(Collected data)
_ _ _

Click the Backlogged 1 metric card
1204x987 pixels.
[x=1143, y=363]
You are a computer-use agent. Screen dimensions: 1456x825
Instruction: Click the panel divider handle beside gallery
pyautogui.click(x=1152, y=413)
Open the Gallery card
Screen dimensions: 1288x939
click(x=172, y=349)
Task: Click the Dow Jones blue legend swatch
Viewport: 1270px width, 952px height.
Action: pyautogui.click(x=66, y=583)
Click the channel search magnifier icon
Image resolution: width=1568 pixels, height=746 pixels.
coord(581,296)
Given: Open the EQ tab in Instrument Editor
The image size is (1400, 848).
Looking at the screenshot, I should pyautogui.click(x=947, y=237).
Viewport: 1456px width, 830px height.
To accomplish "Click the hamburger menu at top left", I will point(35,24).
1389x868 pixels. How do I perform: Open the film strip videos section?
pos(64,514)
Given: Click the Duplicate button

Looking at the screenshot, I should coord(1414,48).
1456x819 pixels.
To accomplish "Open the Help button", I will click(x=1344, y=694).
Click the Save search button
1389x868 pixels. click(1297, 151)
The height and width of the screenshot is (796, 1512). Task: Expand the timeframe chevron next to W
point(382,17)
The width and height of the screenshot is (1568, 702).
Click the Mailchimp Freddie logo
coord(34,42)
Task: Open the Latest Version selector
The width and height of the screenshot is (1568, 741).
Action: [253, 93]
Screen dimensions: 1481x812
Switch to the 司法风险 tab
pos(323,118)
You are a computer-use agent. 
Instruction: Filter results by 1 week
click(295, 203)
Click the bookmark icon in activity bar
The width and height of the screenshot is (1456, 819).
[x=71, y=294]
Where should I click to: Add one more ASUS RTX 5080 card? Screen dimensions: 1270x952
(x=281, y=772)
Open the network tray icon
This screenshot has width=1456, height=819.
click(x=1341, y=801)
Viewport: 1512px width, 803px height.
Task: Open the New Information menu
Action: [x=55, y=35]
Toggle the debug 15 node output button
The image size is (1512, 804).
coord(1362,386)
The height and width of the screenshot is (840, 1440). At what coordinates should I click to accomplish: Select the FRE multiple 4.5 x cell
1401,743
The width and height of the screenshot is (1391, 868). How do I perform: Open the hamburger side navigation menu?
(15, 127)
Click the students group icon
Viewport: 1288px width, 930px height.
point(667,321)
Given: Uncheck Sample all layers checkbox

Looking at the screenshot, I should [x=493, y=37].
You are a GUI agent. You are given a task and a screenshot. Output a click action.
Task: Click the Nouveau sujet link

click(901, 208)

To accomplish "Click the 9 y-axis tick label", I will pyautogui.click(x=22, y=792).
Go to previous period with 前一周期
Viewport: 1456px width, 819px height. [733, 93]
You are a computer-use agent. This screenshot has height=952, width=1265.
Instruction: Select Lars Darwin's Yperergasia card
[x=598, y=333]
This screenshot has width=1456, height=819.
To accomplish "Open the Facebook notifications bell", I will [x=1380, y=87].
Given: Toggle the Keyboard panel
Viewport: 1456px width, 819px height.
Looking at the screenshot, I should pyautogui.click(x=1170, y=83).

_ _ _

- What you are asked to do -
Every line from the one with "Task: Click the Nouveau sujet link" through the last line of the records above should be returned exactly, please, and no others.

- Exercise response -
Task: Click the Nouveau sujet link

click(901, 208)

To accomplish "Click the 9 y-axis tick label", I will pyautogui.click(x=22, y=792).
Go to previous period with 前一周期
Viewport: 1456px width, 819px height. [733, 93]
You are a computer-use agent. This screenshot has height=952, width=1265.
Instruction: Select Lars Darwin's Yperergasia card
[x=598, y=333]
This screenshot has width=1456, height=819.
To accomplish "Open the Facebook notifications bell", I will [x=1380, y=87].
Given: Toggle the Keyboard panel
Viewport: 1456px width, 819px height.
Looking at the screenshot, I should pyautogui.click(x=1170, y=83).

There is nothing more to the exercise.